THE ICON - IAN DURY
Published: Music Australia Guide #80, September 2010.
In The Icon we profile those who change music. This month, Dan Rule hails the unhinged charisma and inimitable creative vision of UK iconoclast and chief ‘Blockhead’ Ian Dury.
To speak of the late Ian Dury in musical terms alone would discount his far-reaching creative and personal legacy. One of the most genuinely eccentric musical outsiders of a generation, Dury cut an inimitable figure in a rock world so often characterised by derivatives.
A polio survivor, his lurching stage presence, insatiably dry wit and smoke-scarred, cockney parlance at the lead of Ian Dury & The Blockheads fashioned an entirely new archetype for the front man. He may have limped and stumbled, but his dynamic poetry and infectious personality made him one of the most unlikely stars of the late 1970s and early 1980s.
Born in London’s northwest outskirts during the Second World War, Dury spent his early childhood in neutral Switzerland. But it was on his return to the UK in the late 1940s that his world was to change forever when he contracted polio during the epidemic of 1949. He spent a torturous six months in a full plaster cast before enrolling in the Chailey Craft School (for disabled children), a harsh, unloving environment that many have suggested gave the young Dury his characteristic drive and ambition.

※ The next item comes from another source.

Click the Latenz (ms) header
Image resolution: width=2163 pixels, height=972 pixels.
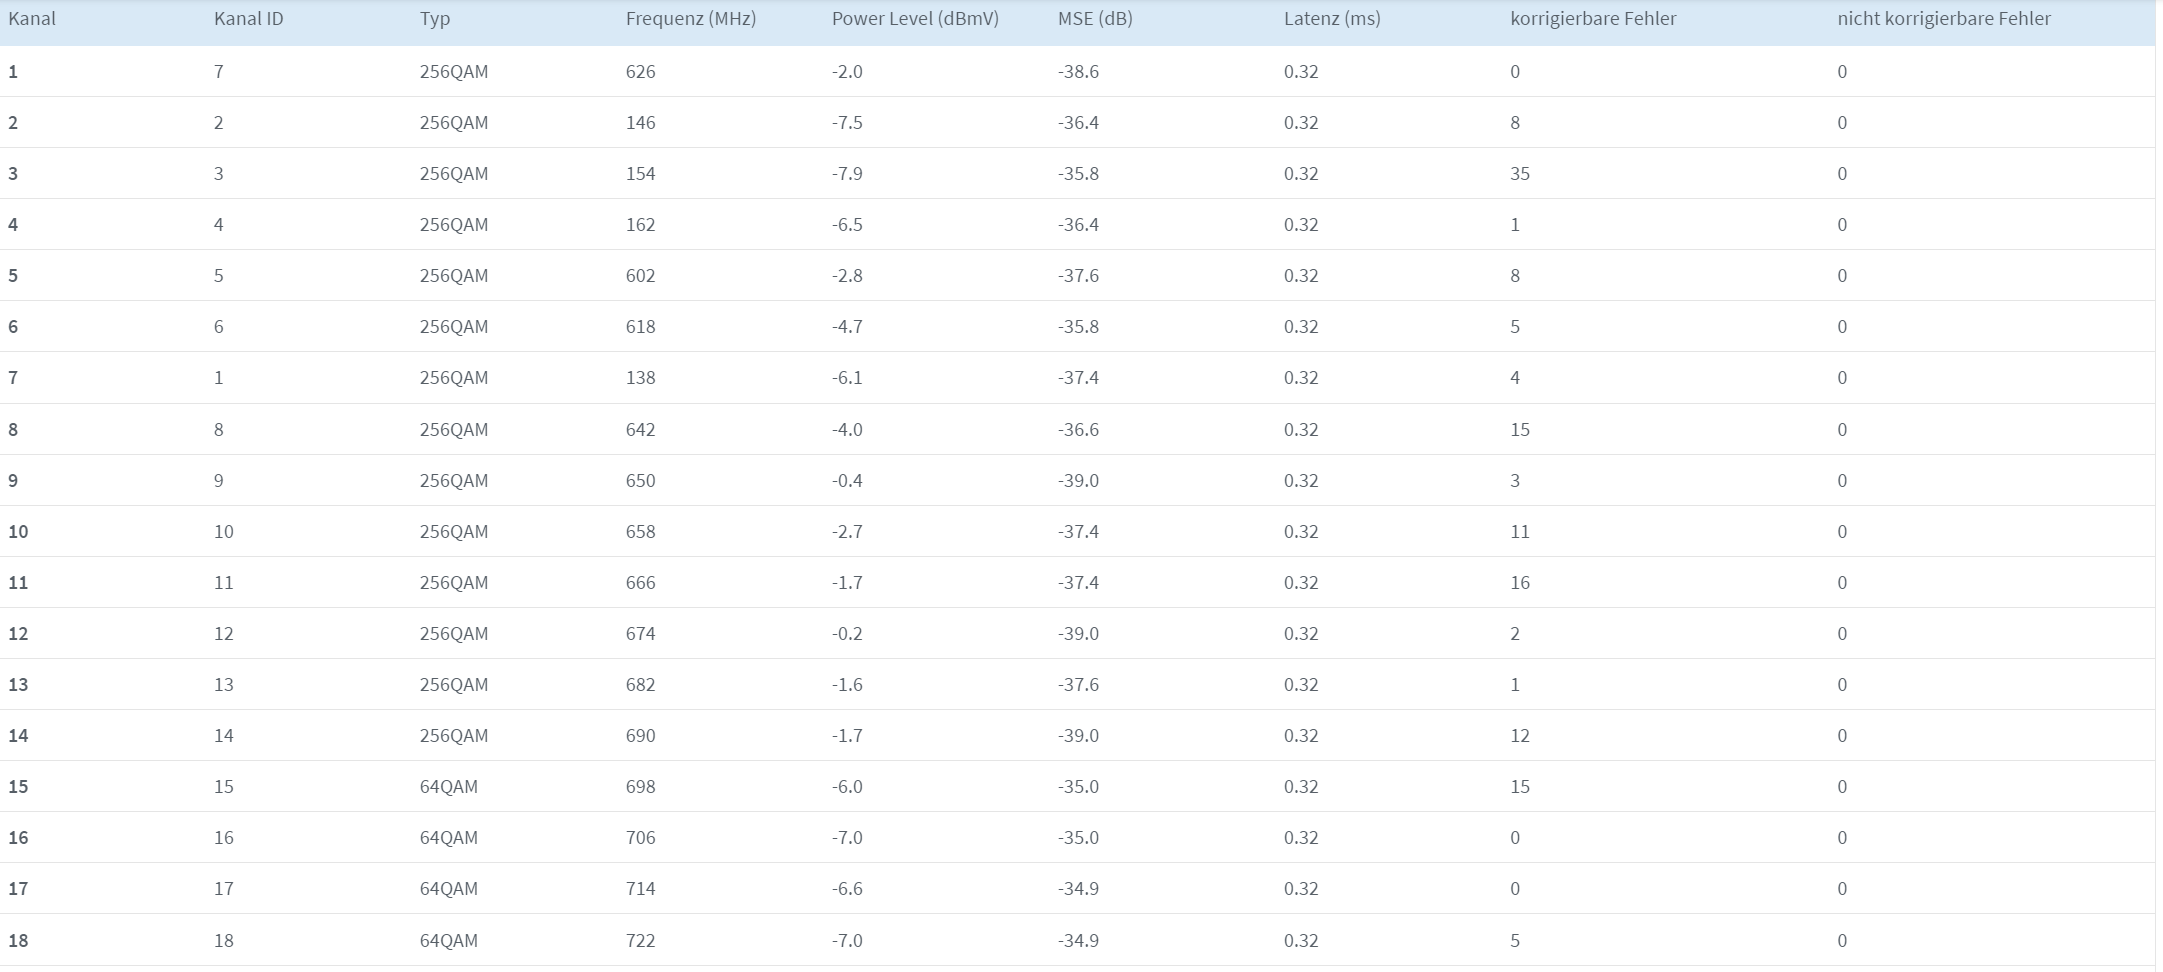[x=1332, y=19]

Music came late to Dury, who was 28 and had already studied and taught fine art before he founded burly, 1950s influenced pub rock act Kiburn & the High Roads. But it was when Dury went out on his own at the end of the 1970s, signing to struggling indie label Stiff that things changed. With the release of debut record New Boots and Panties!! (1977) and early non-album singles Sex & Drugs & Rock ‘n’ Roll and Hit Me You’re your Rhythms Stick, he became an instant superstar at the ripe old age of 36.
At the height of their powers, Dury and his band were a force to be reckoned with. Their vibrant melange of disco funk, new wave and punk resonances made records like Do It Yourself (1979) and Laughter (1980) some of the most dynamic of their era, while Dury’s shrewd lyricism – part social commentary, part crazed humour, part cheeky, sexual provocation – and voracious presence made him an utterly magnetic performer.
But as he so often proved throughout his career, Dury was more than his music. As his star began to wane in the early and mid 80s – with comparatively lacklustre records like Lord Upminster (1981) and 4000 Weeks Holiday (1984) – he shifted his attention to craft of acting, his trademark determination and natural charm landing him various theatre, television and film roles.
Although there were more albums to come – Apples (1989) and The Busdriver’s Prayer… (1992) included – it wasn’t until 1998, in the midst of the battle with cancer that would eventually claim his life in 2000, that Dury reformed The Blockheads for one final tilt with charming record Mr. Love Pants. It served as a fitting farewell to a singular artist who could only be stopped by life’s inevitable end.
The Ian Dury biopic Sex & Drugs & Rock & Roll screened at the Melbourne International Film Festival and is slated for cinema released later this year.